Dentists and Autism: How to Prepare Your Child to Switch Dentists After Moving Home
Kids with autism often rely on routines to help them cope with the tasks that they must deal with in life. Establishing a routine that your child is comfortable with can take a lot of time and effort, especially if you're trying to get them to do something that has to happen but that doesn't happen every day, like going to the dentist.
Even if you and your dentist have worked with your child to make the check-up experience manageable, this can all go out of the window if you move to a new house and must switch dentists. Your child's acceptance of your current dentist may not automatically transfer to a new one. How can you make the transition smoother?
Don't Rush to Schedule an Appointment
Moving home can be a stressful experience for autistic kids—they have a lot of new stuff to deal with and may feel overloaded with new experiences. Rather than throw a new dentist into the mix too quickly, you may want to leave some time after moving before you take your child for a check-up.

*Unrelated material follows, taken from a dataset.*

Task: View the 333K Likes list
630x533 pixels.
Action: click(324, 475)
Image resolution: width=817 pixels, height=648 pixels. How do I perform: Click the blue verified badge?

Tip: If your child will be due to have a check-up soon after you move, it may be worth having the check-up early with your current dentist before you leave to buy some time.
Find the Right Dentist
Before you talk to your child about switching dentists, it's worth finding the dentist you'll use in your new neighbourhood. Try getting recommendations from other parents with autistic children or local support groups. If you haven't got any contacts in the area yet, you can also call some local family dentists and ask if they have experience of dealing with autistic patients.
If you find it hard to connect with the right dentist in general practice, a paediatric dentist with specialist training in working with kids with special needs, including autism, may be your best bet.
Prepare the Ground
If your child finds sudden change hard to cope with, then do some ground work before you take them to meet a new dentist. Explain that the whole family has to switch dentists because you've moved away and reassure your child that the dentist may be new, but the process of seeing the dentist is really the same. If your child responds well to knowing when things will happen, schedule an appointment a few months in advance, and add it to the family calendar or planner.
Tip: If your child is worried about seeing a new dentist or if they took a while to settle into the routine of visiting your previous one, then ask your dentist if you can visit the surgery and meet the dentist before you need to start making formal appointments. Getting used to the surgery's layout and meeting the dentist in advance may help your child deal with this change more easily.